If we create a benchmark by sampling from the set of relevant instances in a fair way, we run into the following two problems: We are in general not able to compute an optimal solution (or the value of an optimal solution) for the benchmark instances and we are in general not able to evaluate solutions provided by algorithms on the benchmark instances (in many cases not even approximately). How can we empirically assess the performance of algorithms in such a setting? It seems that we cannot do a lot here. An algorithm returns a solution and we are not able to evaluate, or even estimate, the quality of such a solution.

### How can we circumvent this problem?

Are there any ways to circumvent this problem? Well, we could sample and select instances of relevant size for which the above problems do not apply for some reason, or we could use an instance generator in order to create instances together with certain information about these instances, for example the value of an optimal solution. These two approaches are commonly used and therefore I will thoroughly discuss them in the following.

The problem with the first approach is that we are not really creating a benchmark which is representative for the set of relevant instances. Let me give you an example. Let us consider the following approach: We sample a certain number of instances of relevant size. We then apply an exact solver to these instances with a quite huge time limit. After that, we select only those instances for further usage, which could be solved by the exact solver within the given time limit. The problem is that we are not sampling anymore from the set of relevant instances, but instead from the set of instances which can be solved by an exact solver within a given time limit. This introduces a kind of bias and there is a serious threat (in fact it might be quite likely) that the resulting instances are not representative for the set of relevant instances.

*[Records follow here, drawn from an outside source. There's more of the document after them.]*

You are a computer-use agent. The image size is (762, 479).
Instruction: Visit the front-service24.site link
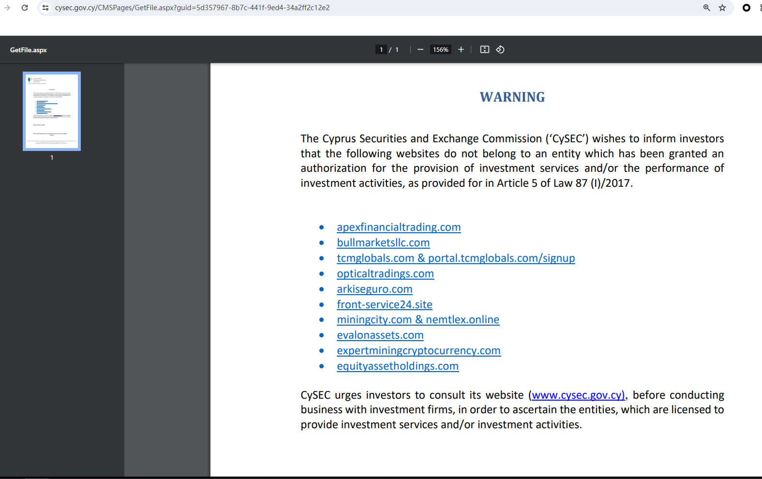[x=385, y=305]
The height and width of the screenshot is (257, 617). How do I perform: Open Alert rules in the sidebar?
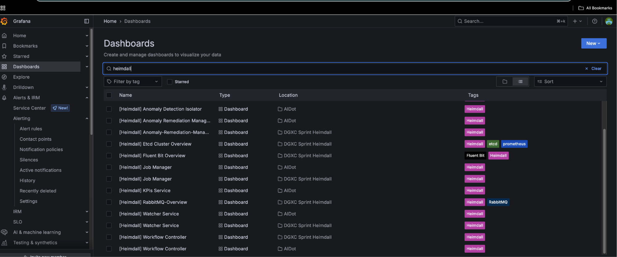coord(31,129)
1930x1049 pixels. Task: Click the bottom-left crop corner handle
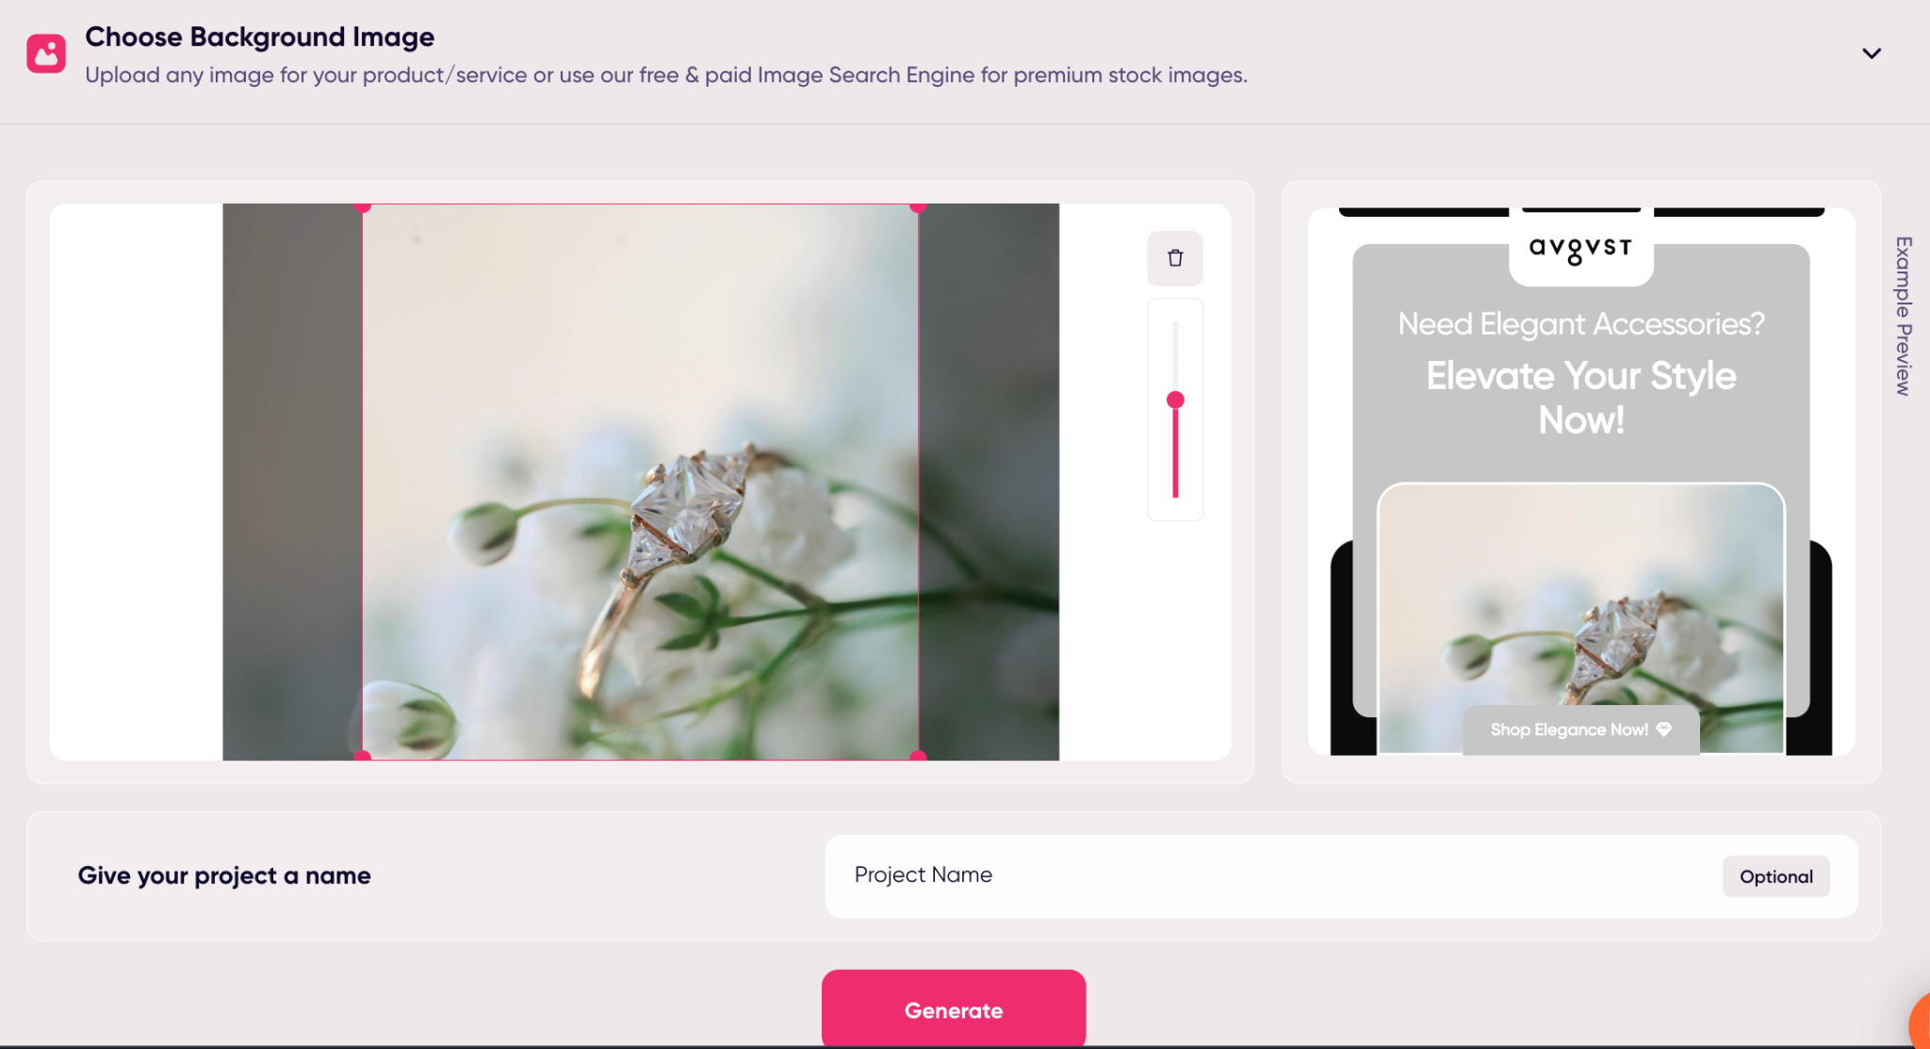click(x=363, y=756)
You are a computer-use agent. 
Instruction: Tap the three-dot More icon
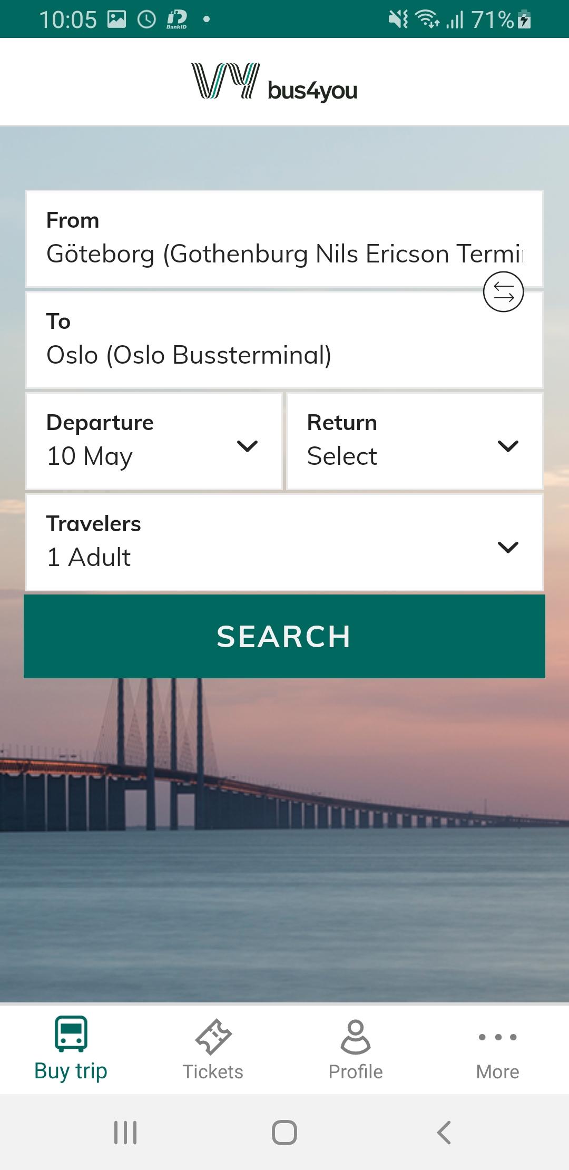coord(497,1037)
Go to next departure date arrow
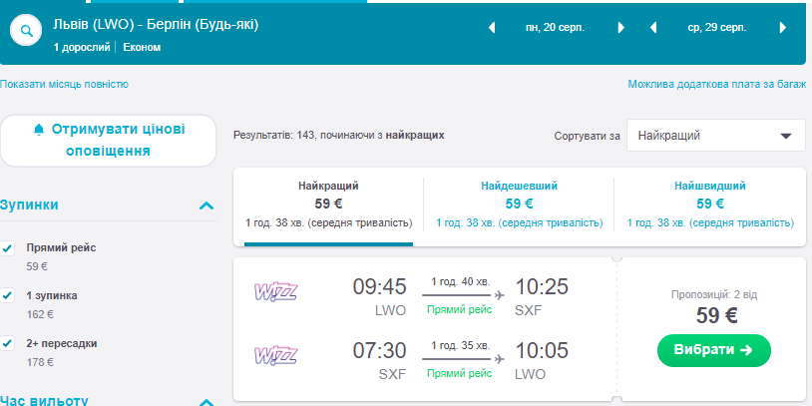This screenshot has height=406, width=812. click(x=621, y=28)
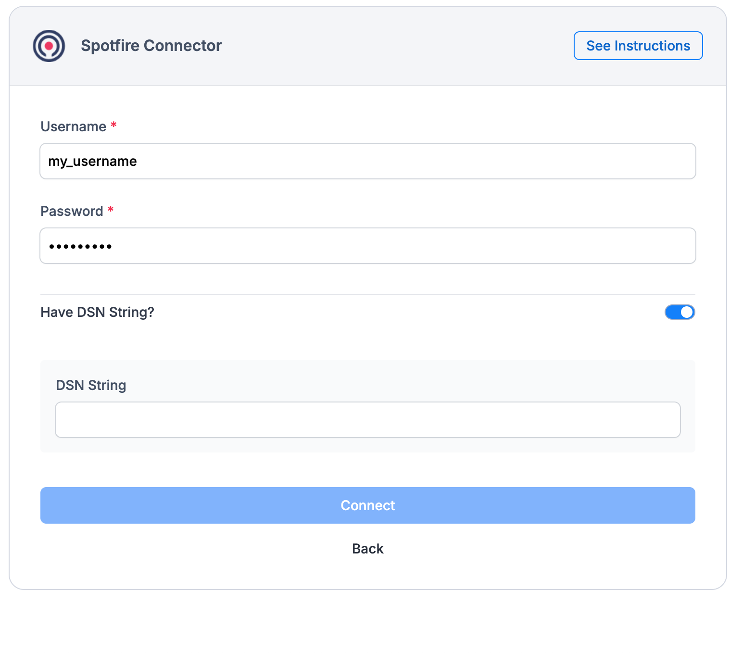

The second approach runs into some theoretical limitations. Whenever we use an instance generator to create instances together with certain additional information about these instances, we are also able to retrieve these additional information using an algorithm in NP or some related complexity class. If these are information that are useful for the benchmarking process, then they are also very likely useful for the given computational task. That means for problems beyond NP such an instance generator cannot exist, unless the corresponding complexity classes collapse. Or in other words: Any attempt to generate instances in such a way leads to a bias in the benchmark, because it is not possible to create instances from the set of relevant instances together with certain additional information without introducing some kind of bias.

### Conclusions

Both approaches are not very satisfactory and introduce a certain kind of bias into the benchmarking process. It seems that we are not able to empirically assess the performance of algorithms for hard problems on instances which are representative for the set of relevant instances. We can only hope that the results on our biased benchmark instances generalize to the set of relevant instances, but that does not seem very scientific to me. Computational problems are becoming more and more complex nowadays and there is a huge amount of problems with a computational complexity beyond NP. We are not able to solve them exactly and we are also not able to empirically compare algorithms for such problems. I think what we ultimately can do, is to attack these difficult problems from a more theoretical point of view, for example by finding approximation algorithms for related computational tasks or by identifying important special cases which are tractable.